Facebook-owned WhatsApp has issued urgent patches after the discovery of a vulnerability that allows spyware injection through calls, whether or not victims answer them.
The chat and IP telephony service, with 1.5 billion claimed users worldwide, said that a buffer overflow vulnerability allowed remote code execution via specially crafted secure real-time transport protocol data packets sent to targets' phones.
Affected versions include:
- WhatsApp for Android prior to v2.19.134
- WhatsApp Business for Android prior to v2.19.44
- WhatsApp for iOS prior to v2.19.51
- WhatsApp Business for iOS prior to v2.19.51
- WhatsApp for Windows Phone prior to v2.18.348,
- WhatsApp for Tizen prior to v2.18.15.
WhatsApp has patched its servers against the vulnerability.

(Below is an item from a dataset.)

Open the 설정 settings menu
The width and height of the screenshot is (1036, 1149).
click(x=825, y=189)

The spyware injected through the vulnerability is believed to be the Pegasus malware, developed by Israeli company NSO Group, according to a report in the Financial Times.

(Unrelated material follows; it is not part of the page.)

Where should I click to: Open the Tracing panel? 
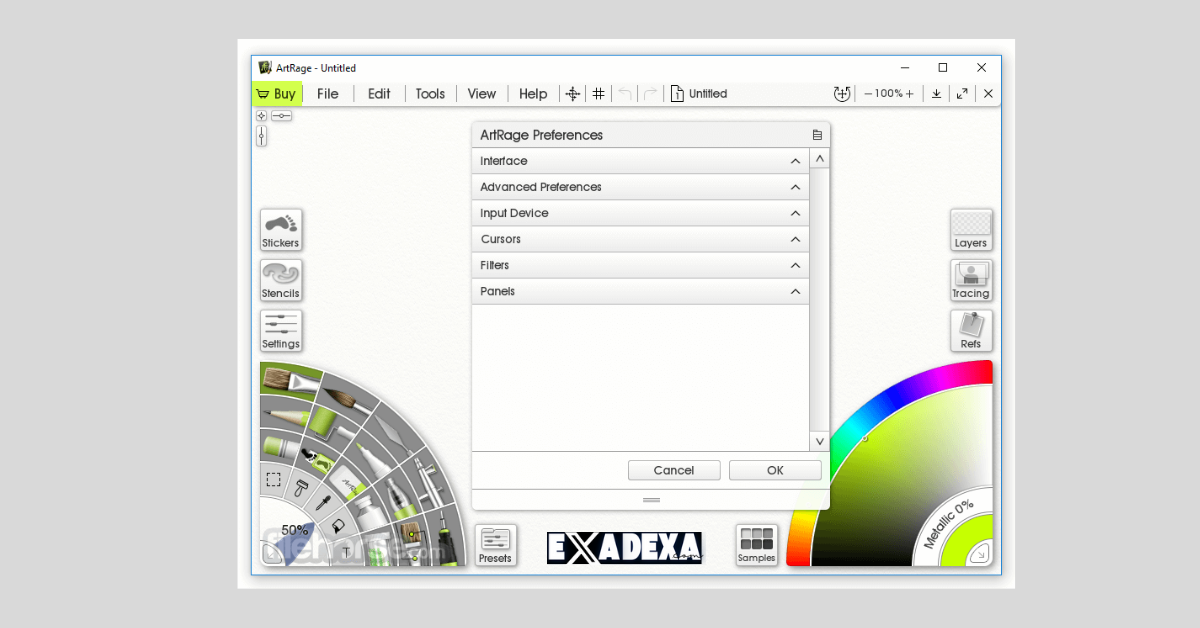(971, 281)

Pegasus runs on Google Android and Apple iOS devices, and can delete call logs, activate the camera and microphone, and access and exfiltrate location information and messages.
A human rights lawyer in London was allegedly hit by a failed attempt to infect a device, FT reported.
The lawyer acted for a Saudi dissident who had sued NSO Group for selling its software to repressive regimes in the Middle East.
Pegasus is also thought to have been used against journalist Jamal Khashoggi, who was murdered at a Saudi-Arabian consulate in Turkey.